15 de diciembre de 2013 / 05:42 p.m.

En diferentes puntos del área metropolitana de Monterrey se pueden ver esas pintas ilegales en diferentes colores y aunque para algunos es bueno, para otras personas representa una falta de respeto.

 

Monterrey.- Las paredes de negocios, viviendas, y puentes siguen siendo blanco de los grupos de jóvenes que les gusta rayar y hacer graffiti, mismo que dan mal aspecto y que provoca un gasto extra para los dueños de comercios.

En diferentes puntos del área metropolitana de Monterrey se pueden ver esas pintas ilegales en diferentes colores y aunque para algunos es bueno, para otras personas representa una falta de respeto.

"Da muy mal aspecto y también no sé porque lo hacen porque también es  un gasto para ellos en la pintura y continuamente tenemos que estar dándole una manita de pintura para que no se vean tan mal las paredes de los locales", expresó don Baudilio Lozano, quien habita en la zona norponiente de la ciudad.

Es por ello que invitó a los jóvenes a que dejen de rayar, pues Lozano ha tenido que pintar varias ocasiones la fachada de su negocio de venta de ropa y zapatos.

"Los exhortamos a los muchachos que están haciendo esta pintarrajeada a que ya no lo hagan por beneficio de todos los vecinos; en mi negocio hemos tenido que parchar o pintar continuamente", dijo.

Comentó que aunque no es mucho lo que se gasta en la pintura, no es correcto que los ciudadanos pinten bardas o paredes que no les corresponde y las llenen de graffiti.

"No llega a mucho, pero sobre todo el mal aspecto que da", aseguró.

Por su parte el señor Lázaro Bernal dijo que no es correcto que sigan "adornando" la ciudad con ese tipo de rayones.

"Pues vas caminado y ves cómo están las bardas, no me parece justo", expresó Bernal.

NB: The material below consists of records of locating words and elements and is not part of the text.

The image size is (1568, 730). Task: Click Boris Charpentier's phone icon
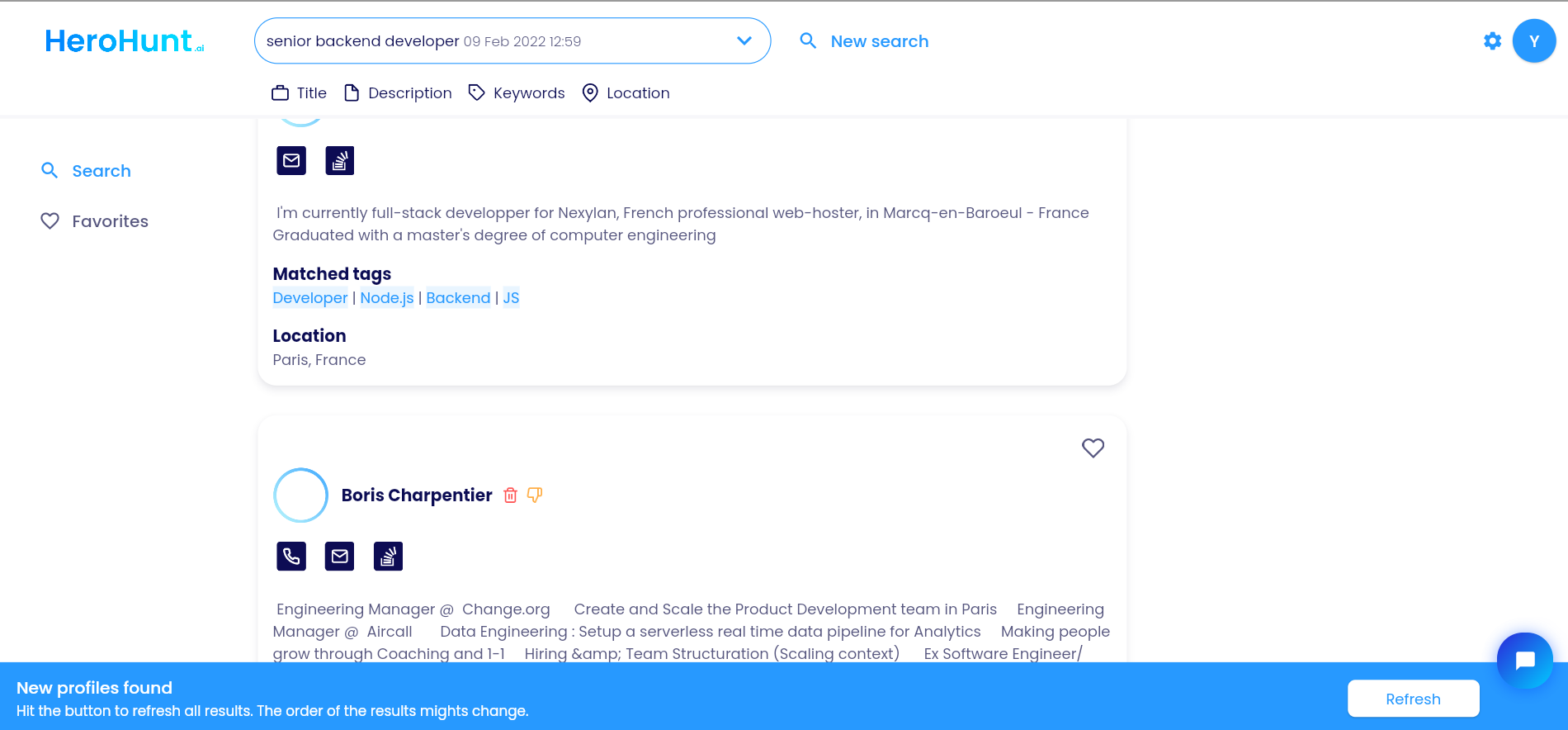(x=291, y=557)
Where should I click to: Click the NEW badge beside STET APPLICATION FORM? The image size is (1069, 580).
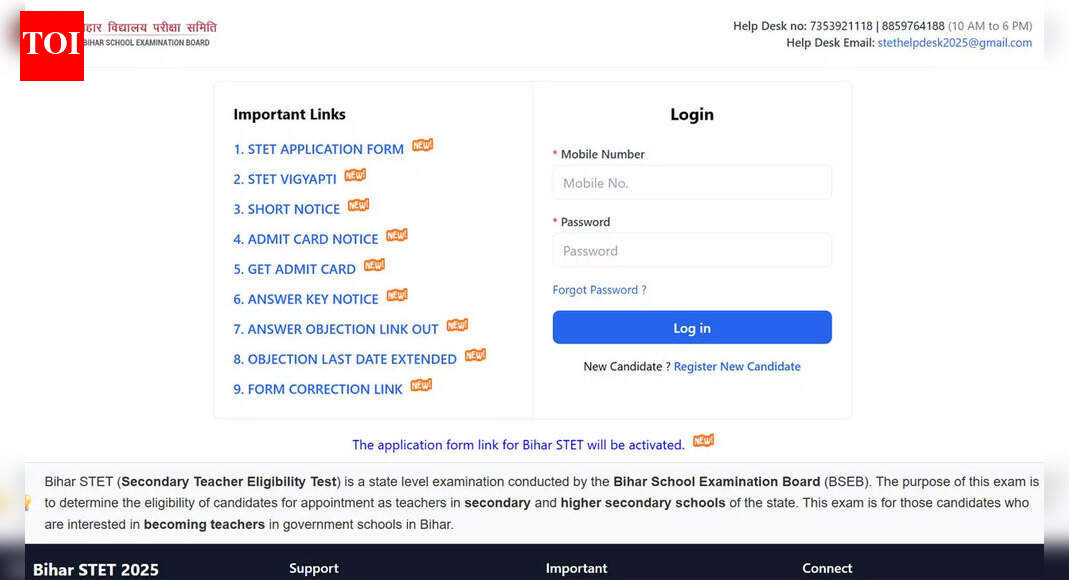coord(422,145)
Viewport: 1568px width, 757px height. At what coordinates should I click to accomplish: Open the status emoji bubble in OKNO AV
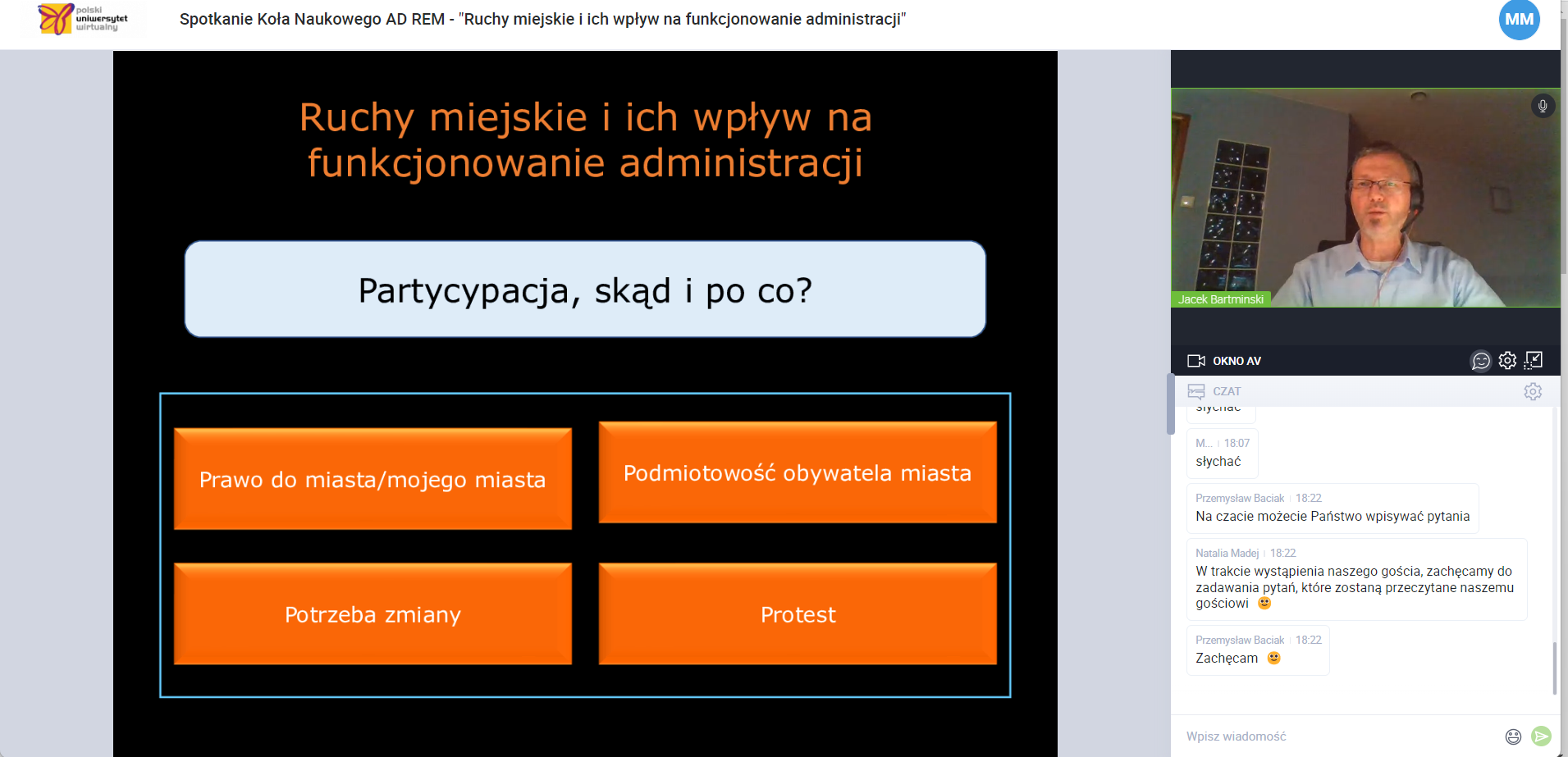[1481, 361]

En negocios ubicados en la Avenida Bernardo Reyes, en Monterrey se pudo ver el graffiti, incluso en camiones.

En algunos municipios han buscado darle alternativa a los jóvenes graffiteros para que sus pintas ilegales sean estampadas en murales autorizados por los mismos vecinos, sin embargo aún existen aquellos que les gusta dibujar en lugares no adecuados.